Towards a national platform for Australia’s islands
Salit Kark A * , Andrew M. Rogers A and Dorian Moro BA The Biodiversity Research Group, The School of Biological Sciences, Centre for Biodiversity and Conservation Science, The Faculty of Science, The University of Queensland, Brisbane, Qld 4072, Australia.
B Environmental and Conservation Sciences, Murdoch University, Murdoch, WA 6150, Australia.

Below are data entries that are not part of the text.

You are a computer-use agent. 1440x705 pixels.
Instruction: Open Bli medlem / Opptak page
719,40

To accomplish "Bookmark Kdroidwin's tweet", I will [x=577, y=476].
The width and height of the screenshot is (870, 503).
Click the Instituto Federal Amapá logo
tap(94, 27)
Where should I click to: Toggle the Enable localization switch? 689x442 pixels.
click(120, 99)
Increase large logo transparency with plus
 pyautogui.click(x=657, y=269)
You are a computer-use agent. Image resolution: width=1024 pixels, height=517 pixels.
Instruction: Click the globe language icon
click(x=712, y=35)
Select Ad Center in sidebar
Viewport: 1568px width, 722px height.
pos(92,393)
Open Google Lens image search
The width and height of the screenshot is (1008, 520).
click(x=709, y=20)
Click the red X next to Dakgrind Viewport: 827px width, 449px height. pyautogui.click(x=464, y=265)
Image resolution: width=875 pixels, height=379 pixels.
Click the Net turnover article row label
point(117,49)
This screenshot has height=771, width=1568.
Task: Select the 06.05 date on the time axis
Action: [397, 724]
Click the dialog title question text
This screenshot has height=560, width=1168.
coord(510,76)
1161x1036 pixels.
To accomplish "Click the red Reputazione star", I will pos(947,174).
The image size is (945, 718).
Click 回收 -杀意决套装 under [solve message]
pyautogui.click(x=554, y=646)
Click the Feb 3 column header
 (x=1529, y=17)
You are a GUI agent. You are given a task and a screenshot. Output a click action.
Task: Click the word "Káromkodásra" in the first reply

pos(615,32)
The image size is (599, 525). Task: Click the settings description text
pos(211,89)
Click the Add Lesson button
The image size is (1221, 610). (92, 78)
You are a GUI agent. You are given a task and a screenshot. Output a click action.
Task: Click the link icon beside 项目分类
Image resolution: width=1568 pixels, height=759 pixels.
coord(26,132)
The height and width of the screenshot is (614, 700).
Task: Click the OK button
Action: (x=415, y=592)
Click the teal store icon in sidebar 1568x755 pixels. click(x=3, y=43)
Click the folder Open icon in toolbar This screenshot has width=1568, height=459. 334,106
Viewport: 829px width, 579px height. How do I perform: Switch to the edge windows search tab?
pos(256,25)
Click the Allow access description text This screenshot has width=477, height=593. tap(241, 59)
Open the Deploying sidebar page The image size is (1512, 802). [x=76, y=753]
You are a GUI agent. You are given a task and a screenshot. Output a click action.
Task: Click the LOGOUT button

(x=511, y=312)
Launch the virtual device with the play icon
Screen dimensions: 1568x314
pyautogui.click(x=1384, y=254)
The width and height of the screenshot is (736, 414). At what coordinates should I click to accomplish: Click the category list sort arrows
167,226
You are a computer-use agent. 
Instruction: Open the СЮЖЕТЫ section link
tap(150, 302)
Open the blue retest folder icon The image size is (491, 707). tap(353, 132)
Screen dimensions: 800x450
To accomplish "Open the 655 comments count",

Pacific Conservation Biology - https://doi.org/10.1071/PC21062
Submitted: 8 November 2021 Accepted: 15 May 2022 Published online: 28 June 2022
© 2022 The Author(s) (or their employer(s)). Published by CSIRO Publishing. This is an open access article distributed under the Creative Commons Attribution-NonCommercial-NoDerivatives 4.0 International License (CC BY-NC-ND)
Abstract
Islands are important for maintaining a range of biodiversity, cultural and economic values. However, islands around the world face major and complex conservation challenges, often shared across multiple islands. The variety of tenures and uses also means there is a lack of coordination in policy and management. Addressing these challenges requires sharing lessons of success and failure. To facilitate knowledge-sharing, we need to develop common frameworks, platforms, guidelines and legislation to devise, advise and support actions and collaborations aimed to enhance island conservation. These need to consider both human needs and biodiversity, interactions, research, practice, and information sharing across islands. Pathways may include knowledge, data and experience sharing to ensure that cross-State and Territory coordination can disseminate the lessons learned from island projects to island stakeholders and vice versa. We discuss examples of existing organisational management structures that can potentially form the basis for a timely new platform focusing on Australia’s islands. We propose an island alliance be established as a multi-disciplinary platform to improve coordination among Australia’s islands, and to represent Australia’s environmental island challenges and solutions. Such an alliance would aim to bridge island communities, practitioners, managers, researchers and cultural advisors across diverse and complementary spheres along the continuum from biodiversity and ecosystems to people and social entrepreneurship. This alliance would have a mandate to develop national environmental collaborations, research and standards relating to island environments, facilitate business entrepreneurship with complementary outcomes to manage the threats that face Australian islands, and contribute to improving biodiversity conservation outcomes. The platform would draw together practitioners, natural and social scientists, policymakers, and importantly indigenous and non-Indigenous island communities to lead innovative collaborations and support Australian islands.
Keywords: Australian islands, biodiversity conservation, environmental collaborations, island action planning, islands alliance, island conservation, knowledge-sharing, partnerships.